0.5 Million “Frentic” Shoppers Hit Click Frenzy
Click Frenzy, the 24 hour online frenzy kicked off at 7pm AEST yesterday is going very well, with retailers getting over 1 million hits in the first 12 hours.
In the first hour (7-8pm) there were 203,742 visitors, alone.
Co-founder Grant Arnott told CN today he is “very pleased” with results so far, and says Click Frenzy is likely to have 1.6 million visitors in total, similar to last year’s traffic.
Early results and feedback from retailers are “fantastic” and the system is working fine with no technical issues to report, he says, unlike last year when Click Frenzy IT systems went into meltdown, unable to cope with traffic volumes.
There have been over 1 million visits to the participating retailers, by 7am this morning. The three most popular are Big W, Myer and Bonds.
Click Frenzy sites have already been visited by 580,000 consumers mostly in the first 12 hours, suggesting consumers are hitting multiple retailers looking for deals. There are 300 brands and retailers in total, an increase from last year.
“We are ecstatic with the results from last night and set for a massive second half today as it’s far from over,” says Arnott.
“At the same point last year, I wanted to crawl into a hole, so for the whole team at Click Frenzy and our technology and marketing partners, this is a great feeling.”
Consumer activity on Click Frenzy is a lot more “frentic” this year – it’s less about curiosity and more about grabbing bargains, says Arnott.
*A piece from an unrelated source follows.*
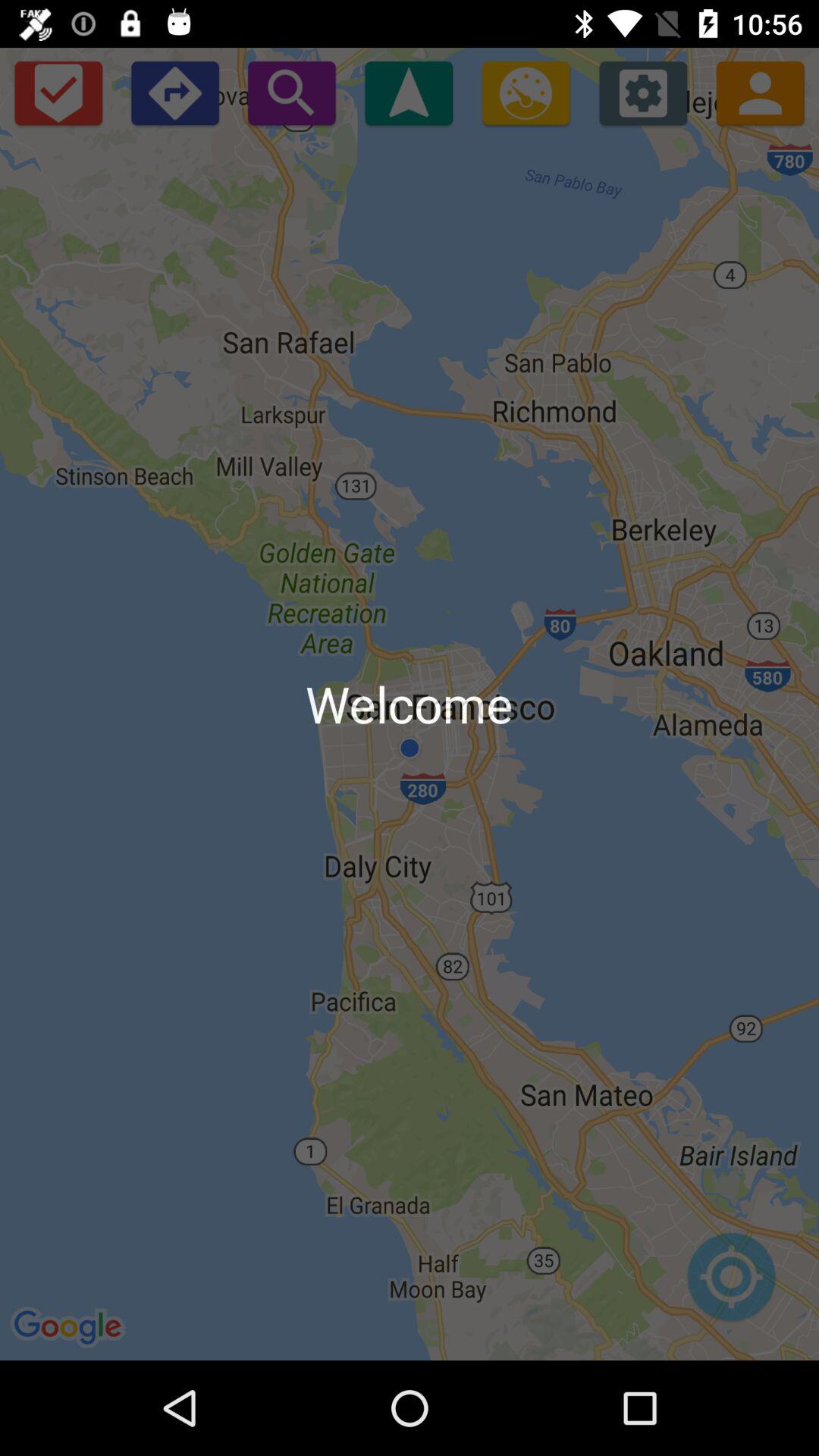
set map locations (731, 1284)
Given the description of an element on the screen output the (x, y) to click on. 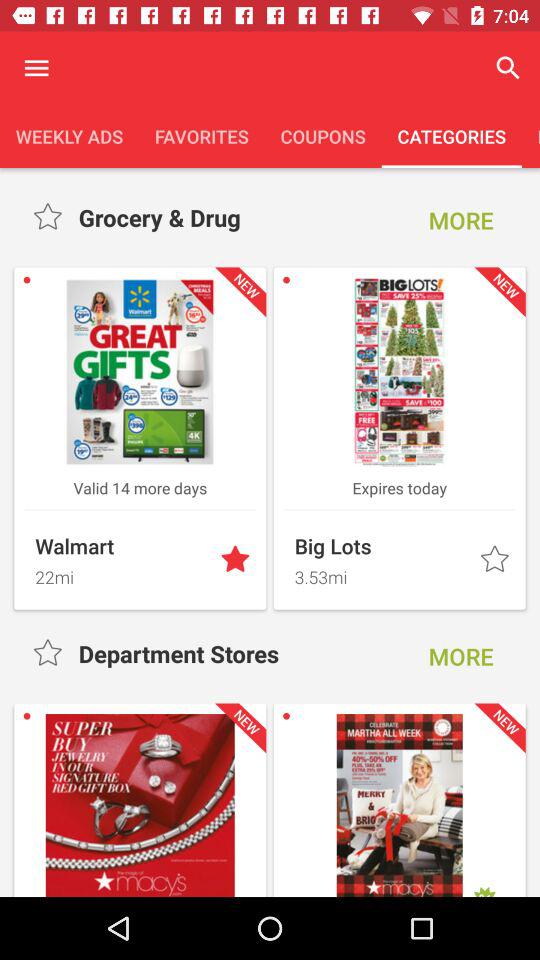
select the icon below walmart (121, 574)
Given the description of an element on the screen output the (x, y) to click on. 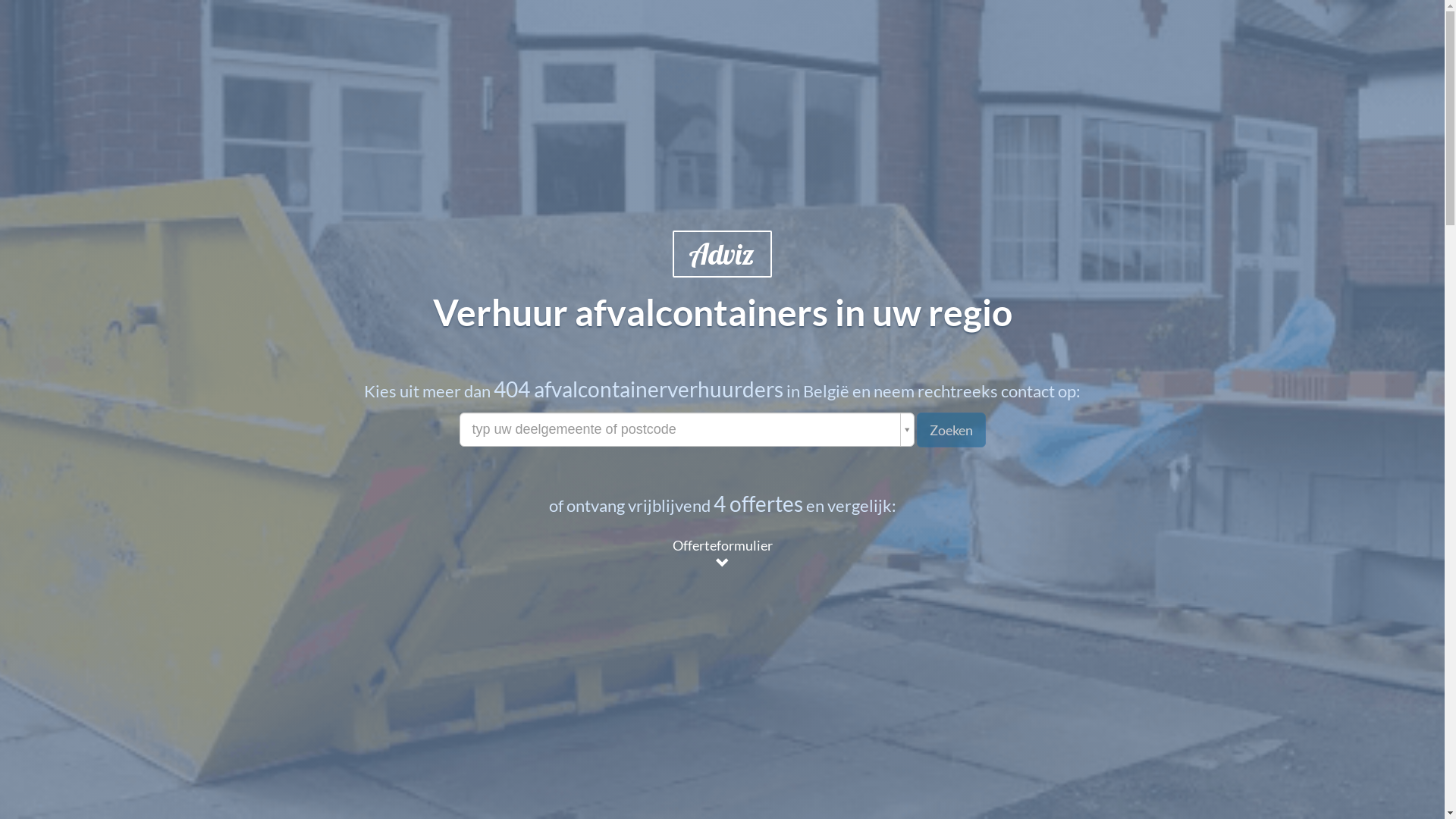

“Everyone is hungry for deals”. Womenswear, toys and electrical are the most sought after items so far.
Bargain hungry consumers too seem to be pleased with this year’s event, judging by Twitter comments.
Average time spent online by “frentic” shoppers is 10 minutes. The average number of pages visited is 7.5.
|However, some retailers who took part in Click Frenzy last year, have decided to go it alone this year.
This week, Dick Smith launched ‘Deal Frenzy’ and Kogan who used the CF name despite it being trademarked. CF organisers are now taking legal action against the etailer.
Arnott says it is “nonsensical” that companies would choose to compete against Click Frenzy when it still has to pay Google ad fees, which are more than what they would pay CF, which is a “cooperated marketing effort,” he says.